This week in Washington
Congress is back and it’s a big, big week in news from Washington. Let’s start with Paul Ryan, who’s had enough of Washington: the sitting Speaker of the House of Representatives announced on Wednesday morning that he will not seek re-election, and that 2018 will be his last year as Speaker and as a member of Congress.
The news was not especially surprising: since December, plugged-in reporters from Politico and HuffPost published detailed stories indicating that Ryan was eyeing the exits, having put his biggest priority — a sweeping tax cut — into law. Ryan’s office dismissed these stories as inaccurate hearsay until the Speaker confirmed them this week with his announcement. (Another good reminder: don’t believe politicians!)
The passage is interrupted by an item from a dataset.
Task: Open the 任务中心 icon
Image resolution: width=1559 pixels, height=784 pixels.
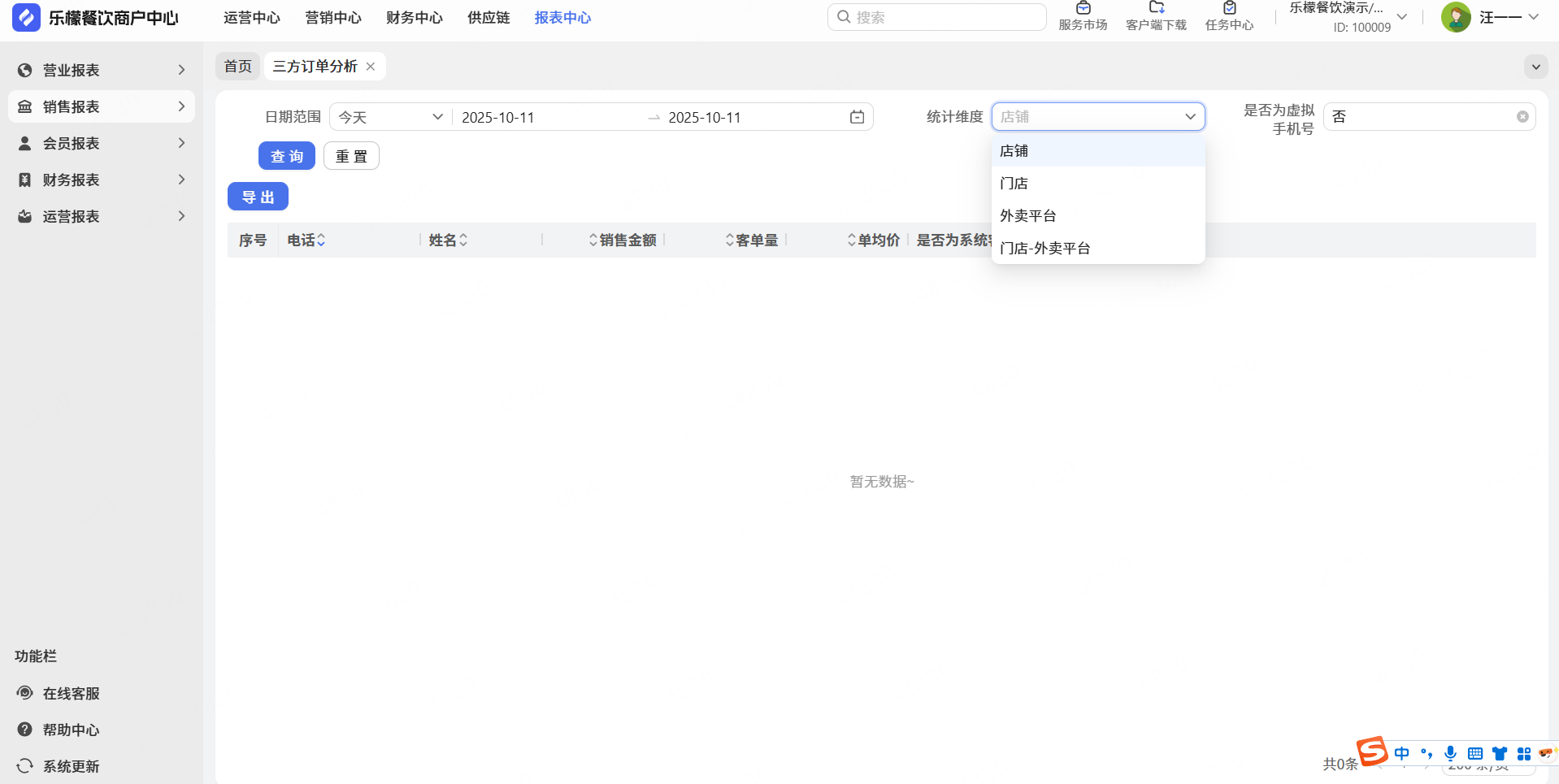Action: point(1229,8)
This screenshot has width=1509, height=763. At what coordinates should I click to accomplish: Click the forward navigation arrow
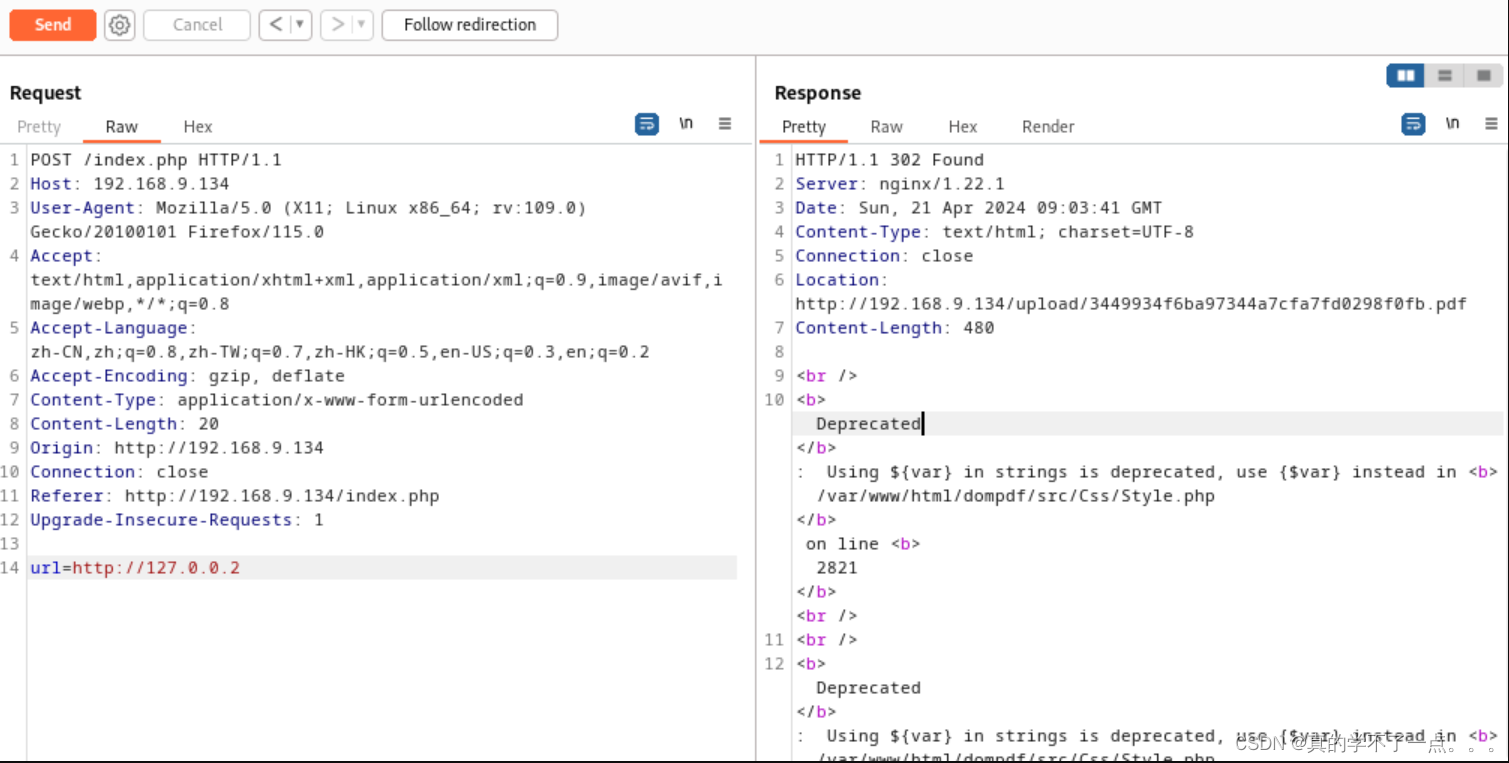[x=339, y=25]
Ryan told reporters that he’s hoping to spend more time with his family back in Janesville, Wisconsin, after spending the last two decades in Congress. (Look! ’90s Paul Ryan!) But the former budget and tax committee chief — and the 2012 GOP veep nominee — never really craved the speakership. He stepped up in 2015 when John Boehner gave up the gavel, having grown tired of fending off mutinies from the party’s most conservative members.
It seems the one-time Wisconsin wunderkind is also tired of the game. The prospect of another term trying to corral a fractious conference and navigate a treacherous presidency — with the risk of being demoted to minority leader after November — Ryan decided he’d rather not stick it out. (He affirmed, though, that the political environment didn’t factor into his decision-making.)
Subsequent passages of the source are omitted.